* [TASK DESCRIPTION]:
Could you transcribe every record below exactly as written, leaving out any pictures?

* [EXERCISE MATERIAL]:
_ _ _

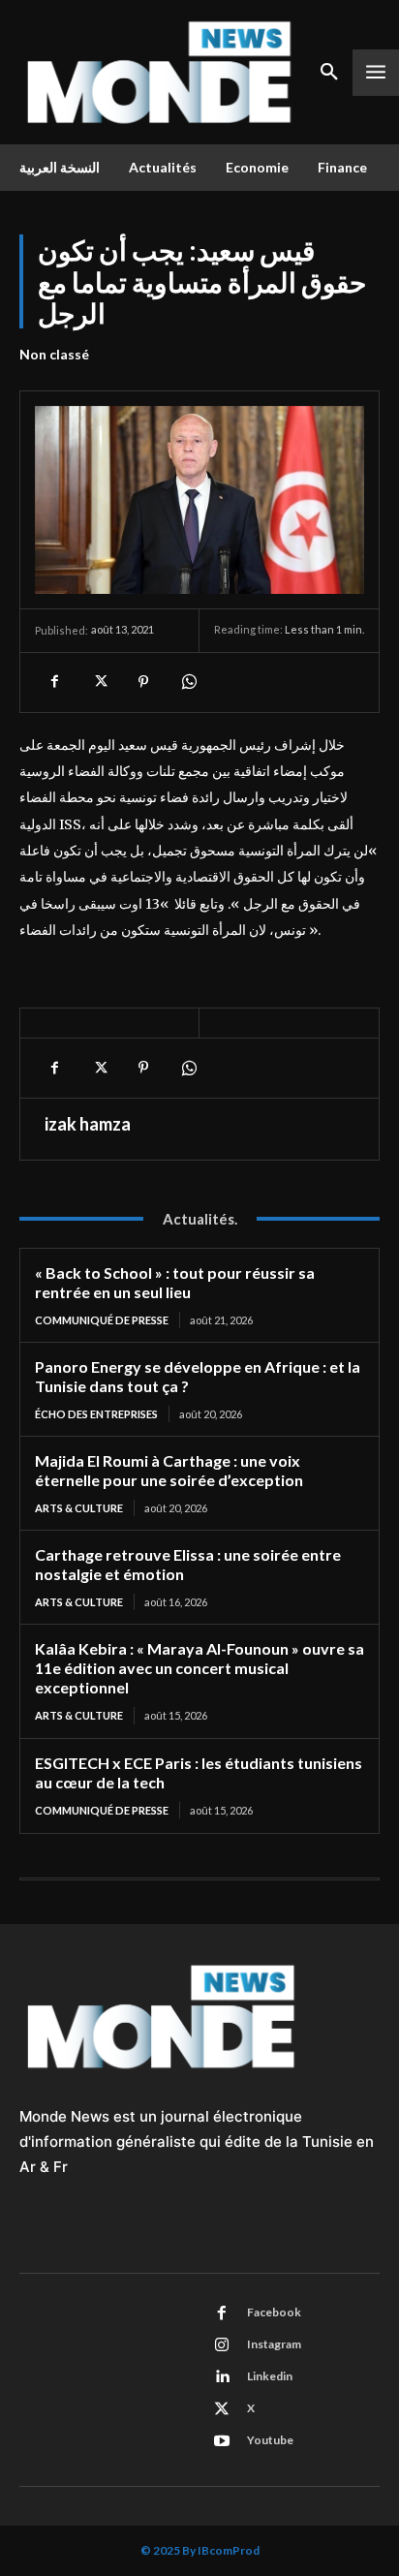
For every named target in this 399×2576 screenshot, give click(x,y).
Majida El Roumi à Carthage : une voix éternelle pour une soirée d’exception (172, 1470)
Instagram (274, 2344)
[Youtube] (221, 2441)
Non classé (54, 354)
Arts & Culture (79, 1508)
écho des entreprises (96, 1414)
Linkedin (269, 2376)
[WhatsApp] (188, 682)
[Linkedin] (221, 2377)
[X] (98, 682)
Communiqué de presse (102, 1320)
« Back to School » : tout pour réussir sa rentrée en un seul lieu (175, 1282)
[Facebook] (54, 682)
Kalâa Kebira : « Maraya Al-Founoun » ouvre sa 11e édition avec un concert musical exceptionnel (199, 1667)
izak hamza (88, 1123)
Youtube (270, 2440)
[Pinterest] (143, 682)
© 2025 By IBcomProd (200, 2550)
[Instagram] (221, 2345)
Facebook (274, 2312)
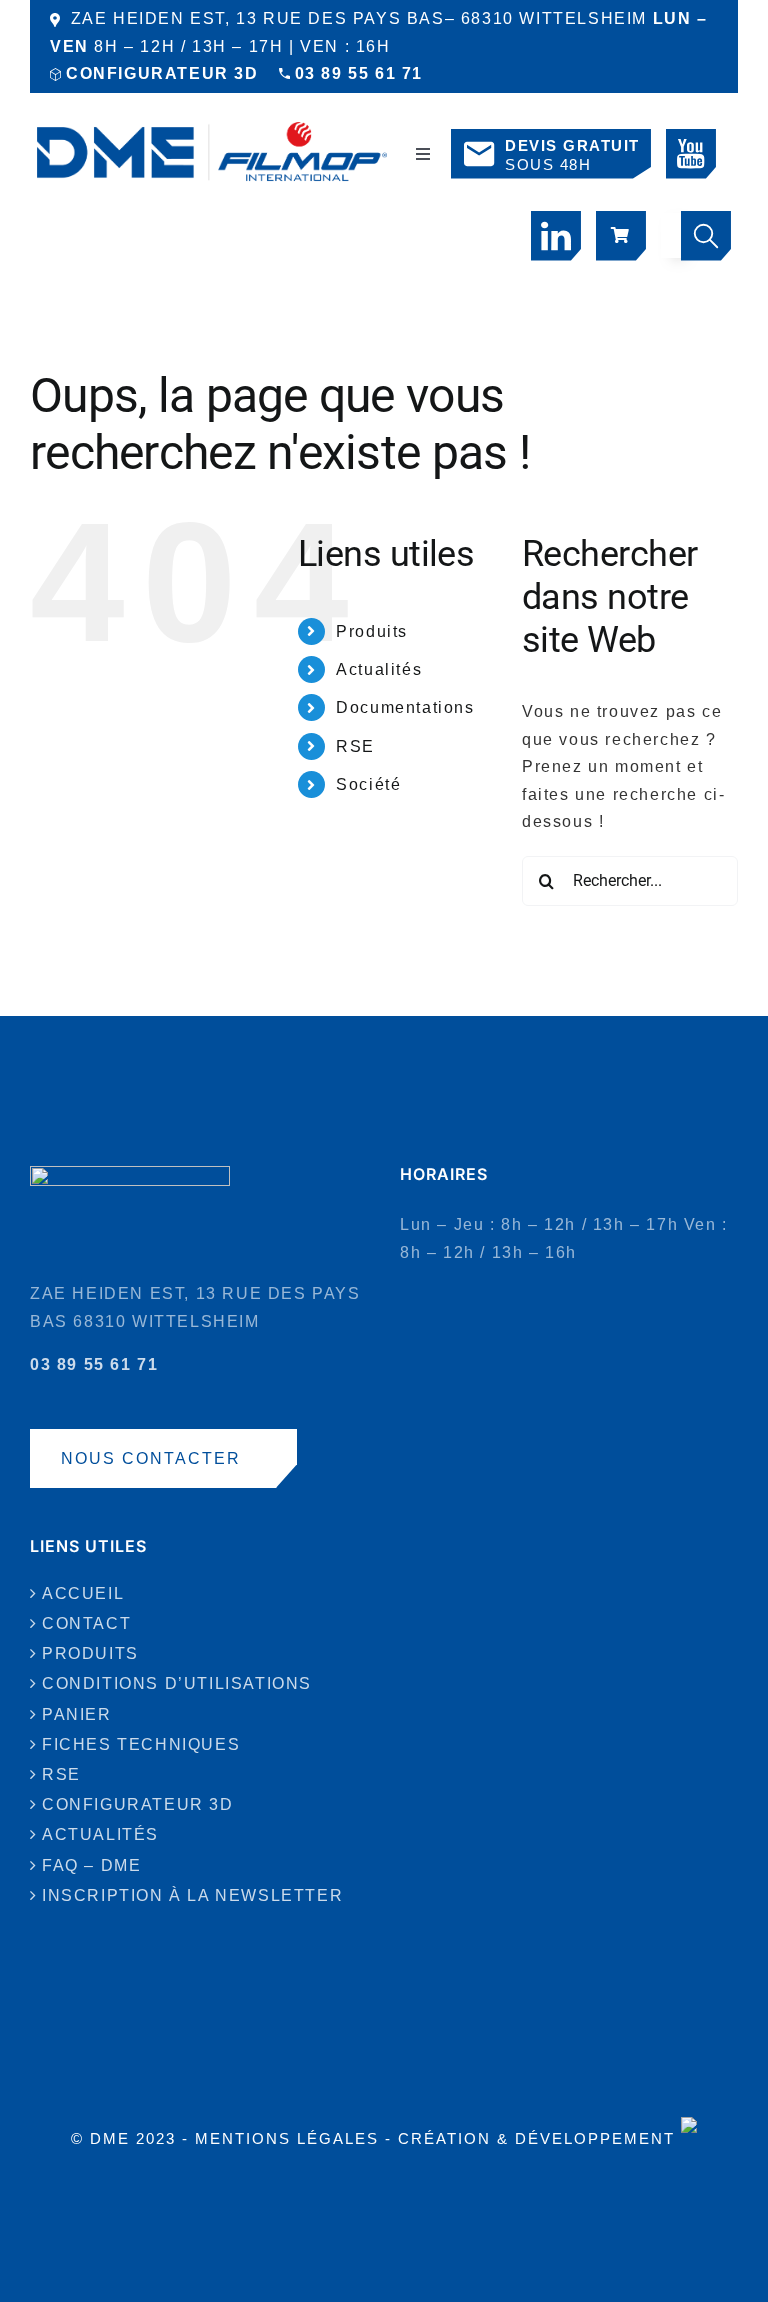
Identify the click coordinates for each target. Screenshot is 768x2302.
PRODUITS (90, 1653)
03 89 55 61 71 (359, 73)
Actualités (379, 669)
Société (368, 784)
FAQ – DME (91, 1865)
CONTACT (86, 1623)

_ _ _

* [RESPONSE FOR THIS EXERCISE]:
For every named target in this 399×2576 screenshot, give click(x,y).
Majida El Roumi à Carthage : une voix éternelle pour une soirée d’exception (172, 1470)
Instagram (274, 2344)
[Youtube] (221, 2441)
Non classé (54, 354)
Arts & Culture (79, 1508)
écho des entreprises (96, 1414)
Linkedin (269, 2376)
[WhatsApp] (188, 682)
[Linkedin] (221, 2377)
[X] (98, 682)
Communiqué de presse (102, 1320)
« Back to School » : tout pour réussir sa rentrée en un seul lieu (175, 1282)
[Facebook] (54, 682)
Kalâa Kebira : « Maraya Al-Founoun » ouvre sa 11e édition avec un concert musical exceptionnel (199, 1667)
izak hamza (88, 1123)
Youtube (270, 2440)
[Pinterest] (143, 682)
© 2025 By IBcomProd (200, 2550)
[Instagram] (221, 2345)
Facebook (274, 2312)
Identify the click coordinates for each target. Screenshot is 768x2302.
PRODUITS (90, 1653)
03 89 55 61 71 (359, 73)
Actualités (379, 669)
Société (368, 784)
FAQ – DME (91, 1865)
CONTACT (86, 1623)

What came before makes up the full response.